Nationalgeographic.co.id—Berbicara tentang perang yang "mulia" dapat membuat Anda terdengar seperti seorang psikopat. Perang itu biadab. Perang tidak memiliki akhir yang hebat, hanya kematian dan kehancuran. Ada cara yang jauh lebih baik untuk menyelesaikan konflik daripada terlibat dalam latihan kebrutalan, kesia-siaan, dan kebodohan ini.
Manfred F. R. Kets de Vries, Distinguished Clinical Professor bidang Leadership Development & Organisational Change di INSEAD, pernah menulis artikel tentang kegilaan perang para pemimpin negara di website lembaganya tersebut.
"Terlalu sering, para pemimpin memulai perang karena batas wilayah yang tidak jelas dan nilai-nilai materialistis. Dan pada akhirnya, tidak ada yang menang," tulisnya.
Seperti yang dikatakan filsuf Bertrand Russell dengan tegas, "Perang tidak menentukan siapa yang benar – hanya siapa yang tersisa." Bahkan jika secara fisik tidak terluka, sesungguhnya tidak ada prajurit yang selamat dari perang.

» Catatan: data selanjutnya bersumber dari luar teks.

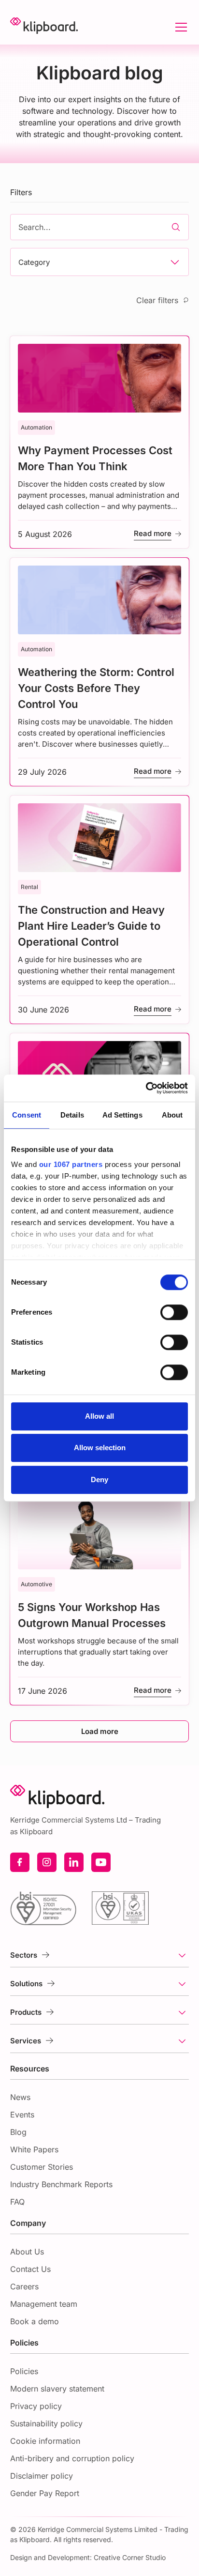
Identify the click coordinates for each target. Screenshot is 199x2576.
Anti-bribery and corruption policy (72, 2458)
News (20, 2097)
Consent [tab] (26, 1115)
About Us (27, 2251)
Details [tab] (72, 1115)
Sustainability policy (46, 2423)
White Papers (34, 2149)
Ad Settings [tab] (122, 1115)
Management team (43, 2304)
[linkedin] (74, 1862)
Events (22, 2114)
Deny (99, 1479)
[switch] (174, 1312)
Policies (24, 2371)
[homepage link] (44, 27)
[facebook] (19, 1862)
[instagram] (47, 1862)
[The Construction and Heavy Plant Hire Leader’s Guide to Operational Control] (99, 910)
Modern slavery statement (57, 2388)
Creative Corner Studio (130, 2557)
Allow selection (100, 1447)
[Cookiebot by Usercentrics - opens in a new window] (145, 1088)
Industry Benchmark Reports (61, 2184)
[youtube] (101, 1862)
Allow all (99, 1416)
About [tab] (172, 1115)
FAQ (17, 2202)
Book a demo (34, 2321)
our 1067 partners (71, 1164)
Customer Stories (41, 2167)
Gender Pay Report (44, 2493)
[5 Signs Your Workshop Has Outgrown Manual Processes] (99, 1599)
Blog (18, 2132)
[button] (179, 27)
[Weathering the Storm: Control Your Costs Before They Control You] (99, 672)
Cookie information (45, 2441)
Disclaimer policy (41, 2476)
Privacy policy (36, 2406)
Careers (24, 2286)
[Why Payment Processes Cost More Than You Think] (99, 442)
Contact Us (30, 2269)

Saat ini, kengerian yang tak terlukiskan yang menyertai perang terbukti dalam operasi militer Israel dan Amerika Serikat melawan Iran. Sejatinya, pertempuran tidak memunculkan sisi terbaik dalam diri manusia, tetapi justru melepaskan sisi buas dalam diri mereka.
Yang tidak masuk akal dan mengerikan tentang perang adalah bahwa orang-orang yang tidak memiliki pertengkaran pribadi didorong untuk saling membunuh dengan darah dingin. Hampir semua yang dilakukan dalam perang akan dianggap sebagai kejahatan di masa damai.

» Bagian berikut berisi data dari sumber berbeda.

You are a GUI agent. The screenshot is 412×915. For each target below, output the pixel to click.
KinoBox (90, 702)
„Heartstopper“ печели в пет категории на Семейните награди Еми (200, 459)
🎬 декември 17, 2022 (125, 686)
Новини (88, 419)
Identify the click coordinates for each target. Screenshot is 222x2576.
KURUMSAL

Reaksi Kekanak-kanakan terhadap Konflik
Banyak orang merasionalisasi perang sebagai kejahatan yang perlu dilakukan. Beberapa bahkan menyatakan bahwa perang tidak dapat dihindari ketika menginginkan perdamaian.

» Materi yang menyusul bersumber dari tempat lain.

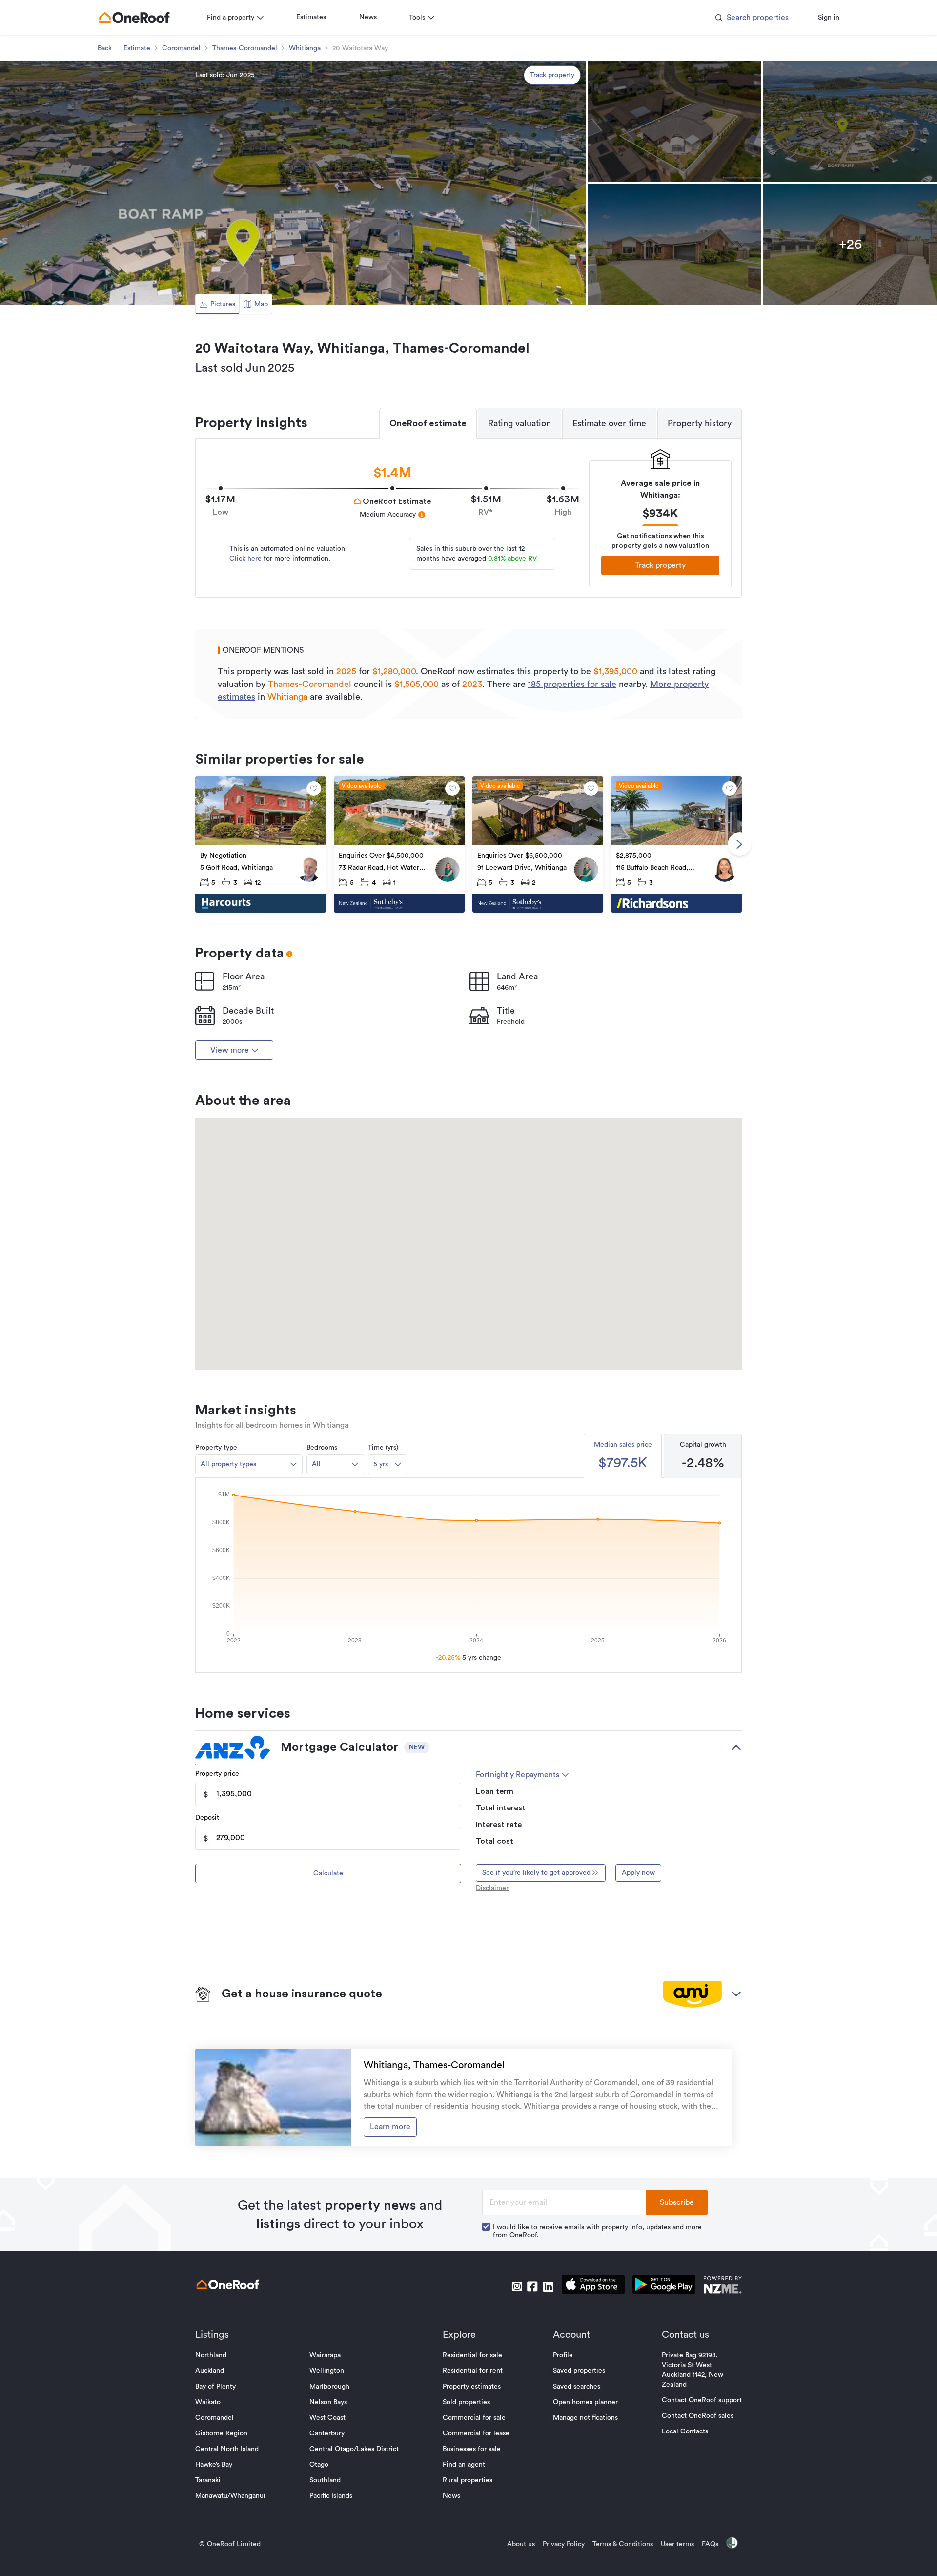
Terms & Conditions (622, 2544)
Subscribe (677, 2202)
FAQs (710, 2544)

Namun, mengingat kehancuran yang terjadi, kita harus bertanya: perdamaian seperti apa? Sejarah menunjukkan bahwa meskipun ada perang yang tak berkesudahan, dunia masih terbagi seperti sebelumnya.
"Membangun peradaban di atas tumpukan mayat bukanlah cara bagi peradaban untuk maju," tegas de Vries.
Baca Juga: Setengah Abad Usai Perang, Warga Negara Ini Masih Saja Dihantui oleh Ladang Bom yang Mematikan
Dapat dikatakan bahwa perang adalah respons bawaan kita, seperti reaksi spontan yang umum ditemukan di antara anak-anak kecil. Filsuf Jerman Immanuel Kant pertama kali mencatat bahwa "Bagi manusia, kondisi alamiah bukanlah kondisi damai, tetapi perang."